BEGIN PROVIDED RECORDS

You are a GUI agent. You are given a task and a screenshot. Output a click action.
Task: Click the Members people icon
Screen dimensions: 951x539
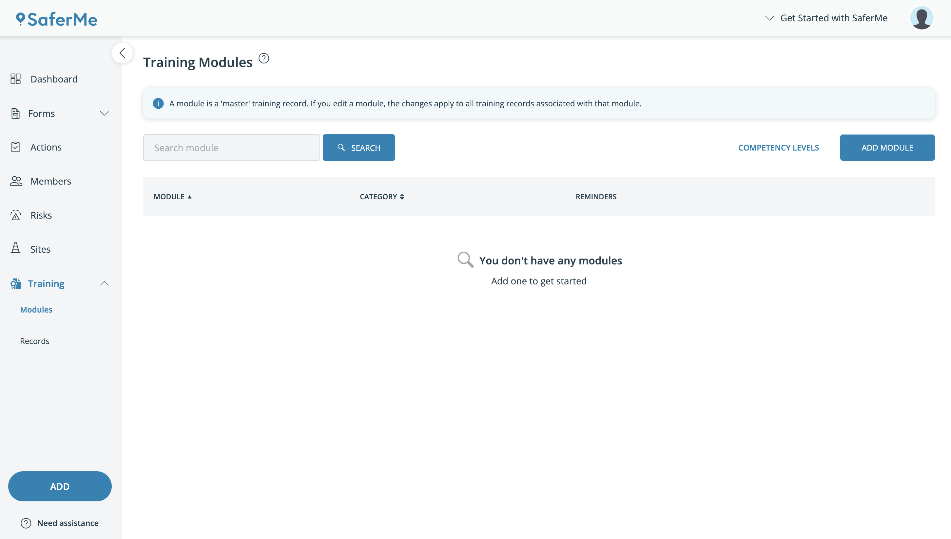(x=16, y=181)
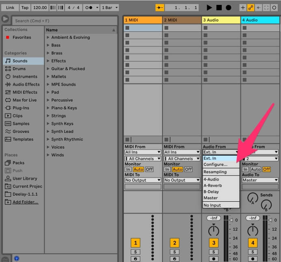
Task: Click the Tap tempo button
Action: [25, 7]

END PROVIDED RECORDS
BEGIN PROVIDED RECORDS

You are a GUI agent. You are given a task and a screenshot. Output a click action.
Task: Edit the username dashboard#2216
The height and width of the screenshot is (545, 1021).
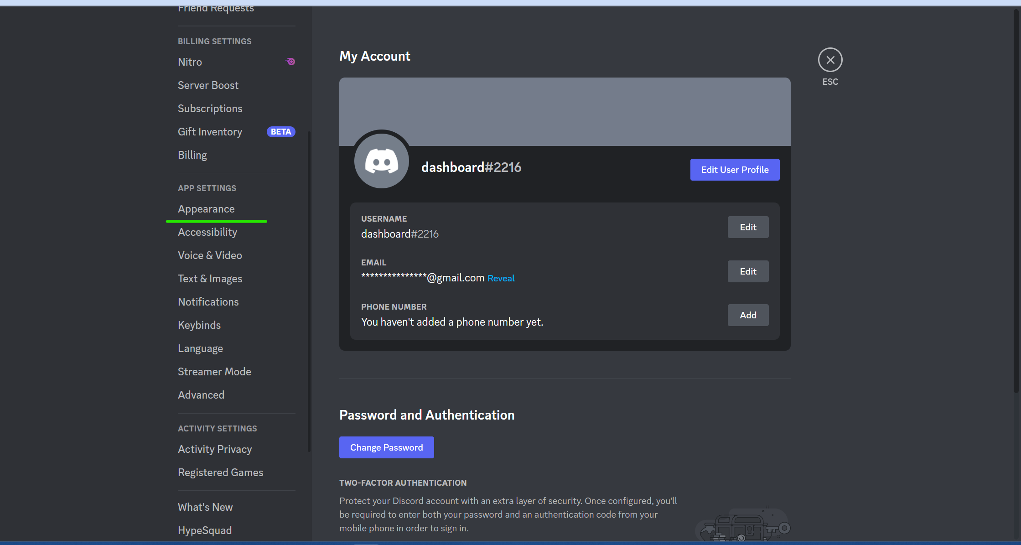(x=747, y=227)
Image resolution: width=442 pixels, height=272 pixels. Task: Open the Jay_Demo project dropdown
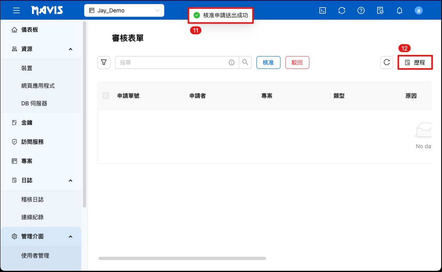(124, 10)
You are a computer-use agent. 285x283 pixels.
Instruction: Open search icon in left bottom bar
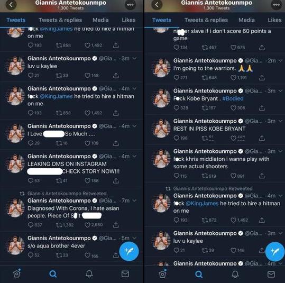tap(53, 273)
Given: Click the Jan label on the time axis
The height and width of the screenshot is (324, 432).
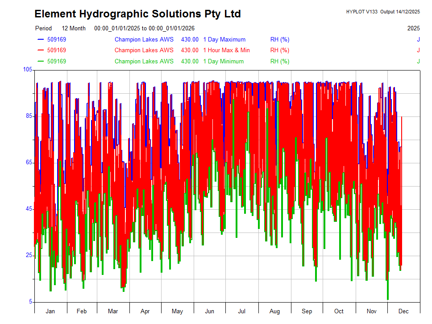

END PROVIDED RECORDS
BEGIN PROVIDED RECORDS

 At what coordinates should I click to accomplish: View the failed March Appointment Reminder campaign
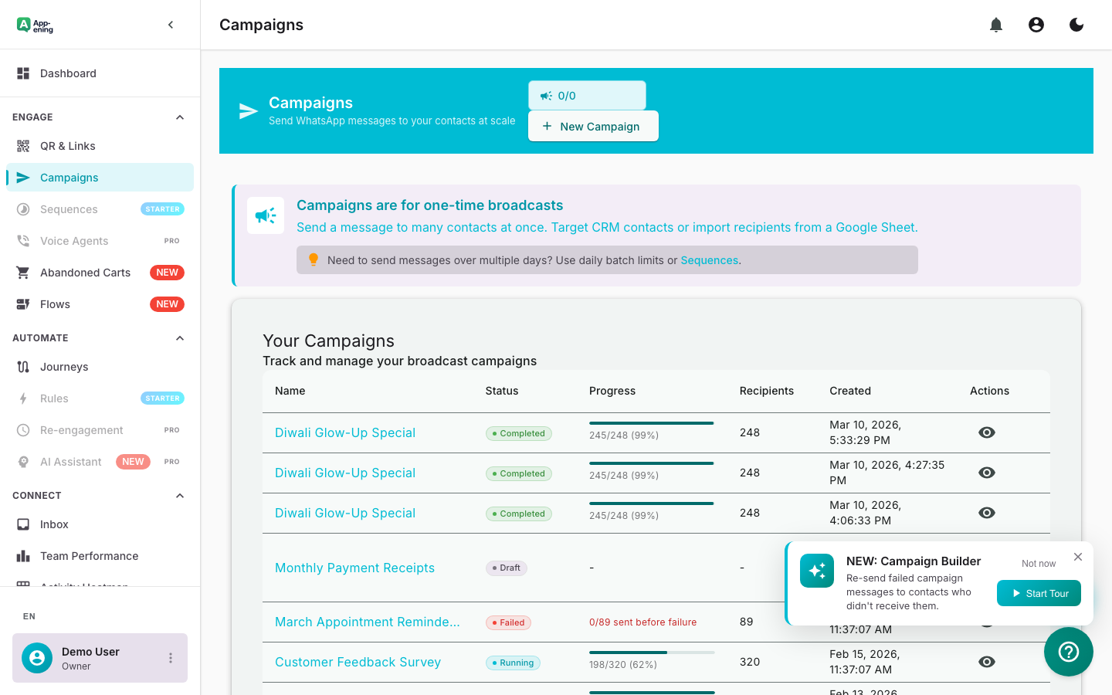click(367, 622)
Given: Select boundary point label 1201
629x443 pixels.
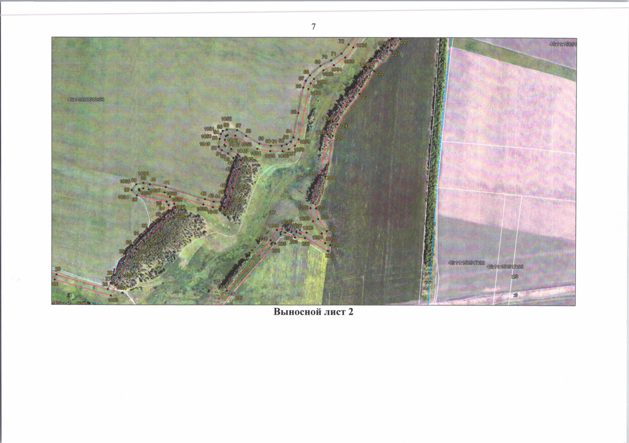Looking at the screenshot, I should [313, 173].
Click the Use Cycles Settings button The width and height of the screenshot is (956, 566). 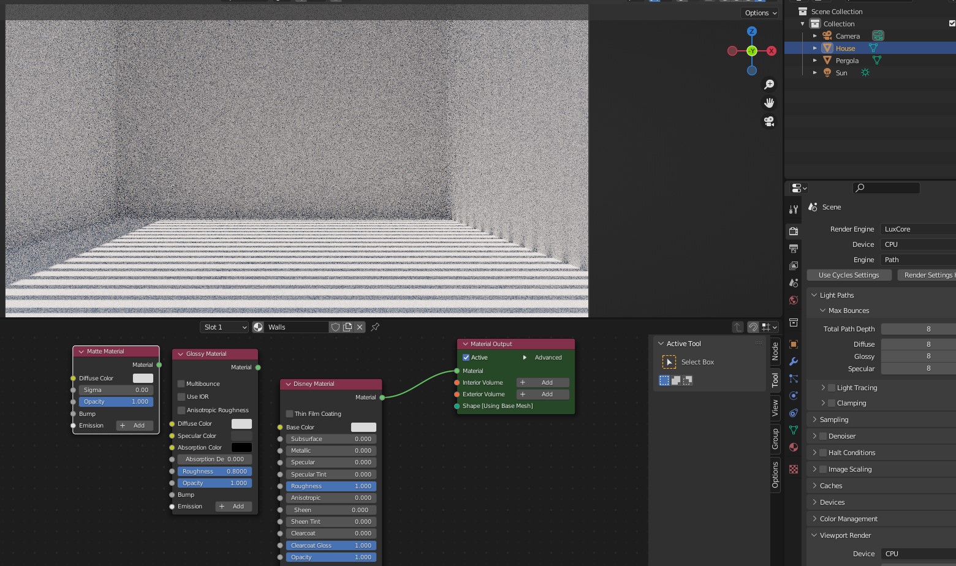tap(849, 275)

END PROVIDED RECORDS

- _WORK TO BE COMPLETED_
Reproduce the data between the lines holding "At what coordinates" and "Looking at the", inclusive, substituting "Notice" for "Reminder" and changing nothing else. Leave the pictures out.

- _ANSWER TO THIS PROBLEM_
 At what coordinates should I click to accomplish: View the failed March Appointment Notice campaign
click(367, 622)
Given: Select boundary point label 1201
629x443 pixels.
Looking at the screenshot, I should [313, 173].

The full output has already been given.